Ever since my "blog break" back in March/April, you might have noticed that I've been taking more time when writing things. Instead of rushing to record events exactly when they happen, I'm trying to give myself space to experience them and then reflect on them before writing about them. This has been working well for me and this place has become fun for me again, a source of release and comfort, instead of the stressor it had become for me back in the winter.
But there are moments, like this one when I just feel the urge to sit down and write about the here and now... about this slice of time just for what it is. Pardon as this will be rather stream of conscious.
I've been staying up too late lately. Gwen is getting a cold... I can tell, because she's been having a few rough nights. 10-11 seems to be her "witching hour" of sorts, maybe because we come upstairs to get ready for bed at 10pm, so there is more movement and action outside of her door. And if she's already a little - not edgy per se - but not completely deep in her sleep yet, well it makes sense that the extra feeling of activity might be enough to push her slightly more awake. Normally if I can get in quickly and settle her, then she is fine for the rest of the night. (Though Wednesday night, wahh, 4 waking. ::snores::)

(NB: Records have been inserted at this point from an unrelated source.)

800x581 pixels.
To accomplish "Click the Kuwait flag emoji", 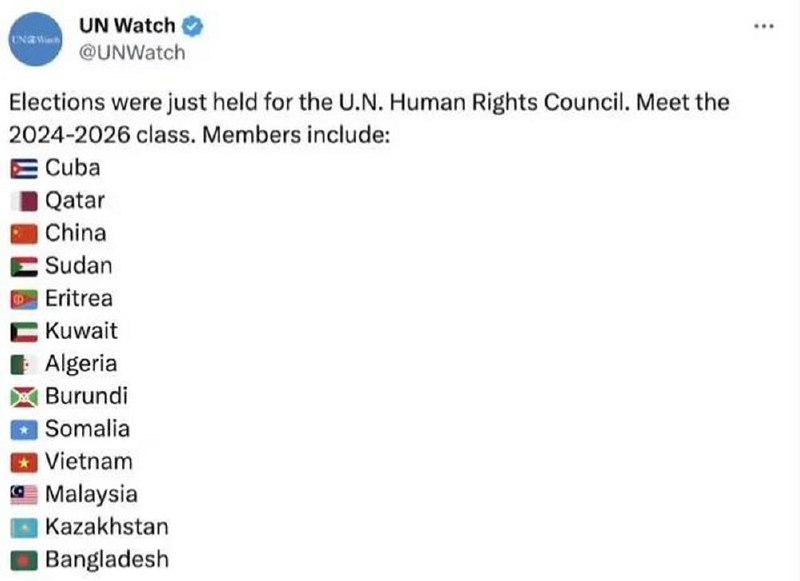I will pos(24,332).
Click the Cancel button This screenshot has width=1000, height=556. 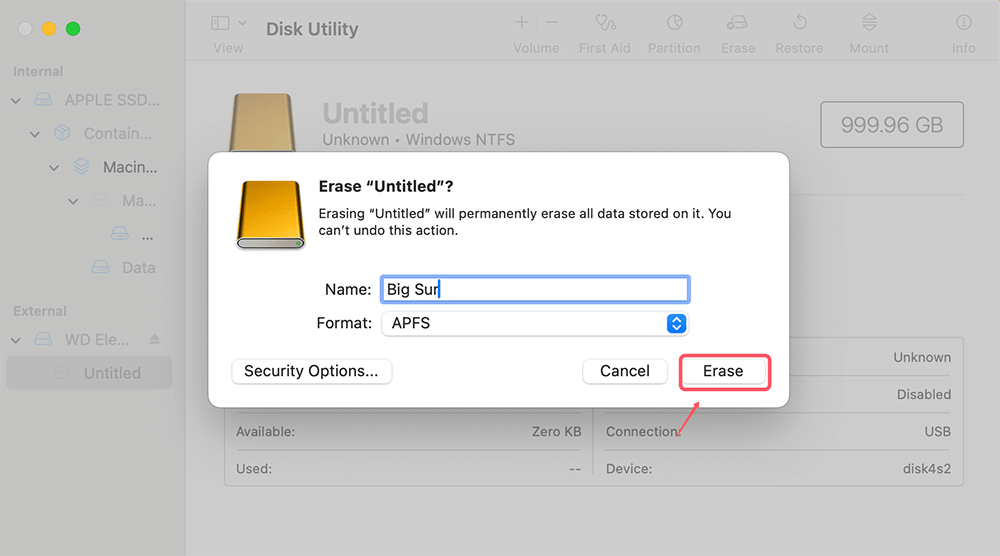coord(625,371)
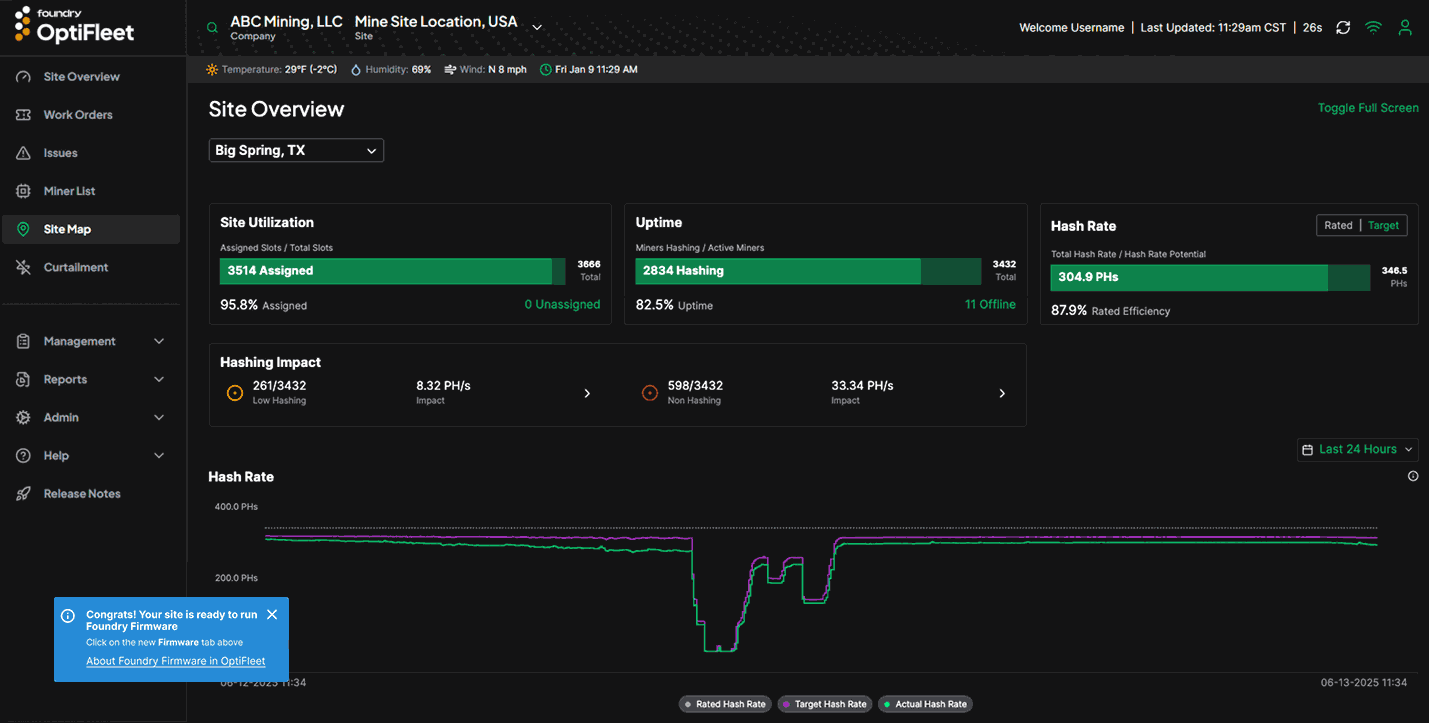Toggle the Actual Hash Rate legend item

(x=924, y=704)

I'd love to say that is the reason I've been up too late, but its really not. Yes, I absolutely would rather comfort her first, go to bed after, instead of getting into bed and getting really sleepy, then having to roust myself. But... that's an excuse and I know it.

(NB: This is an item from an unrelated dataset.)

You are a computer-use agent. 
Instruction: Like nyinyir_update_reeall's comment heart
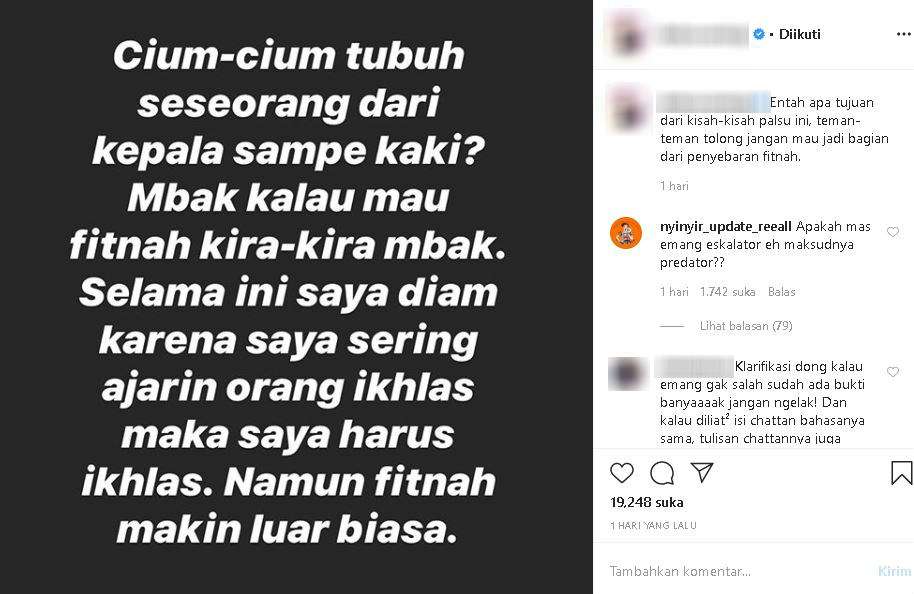(x=892, y=232)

There is just so much on my mind lately and I mistakenly believe that if I just stay up a little longer, tire myself out a little more, that I'll fall asleep easier or quicker. Frankly though, that's not how it works for me and never has been. I'll still get into bed and lay there for 40 minutes, brain rapid firing at me every scenario beyond my control. I'll just be doing it a bit later, and a bit more grumpy because I'm that much sleepier. Why do human's do that? Why do I allow myself to focus on things that I cannot change? Situations that need to develop on their own before I can have any say in them?
I've been trying to use meditative thought practices during these times (see the words/thought, acknowledge it, let it leave) but it has been only semi-successful.
I need to practice "parenting" myself a little more. Play the what would I say/do if it were Gwen instead of me game. And the answer is always, "Get some sleep... it will look/feel/be better in the morning."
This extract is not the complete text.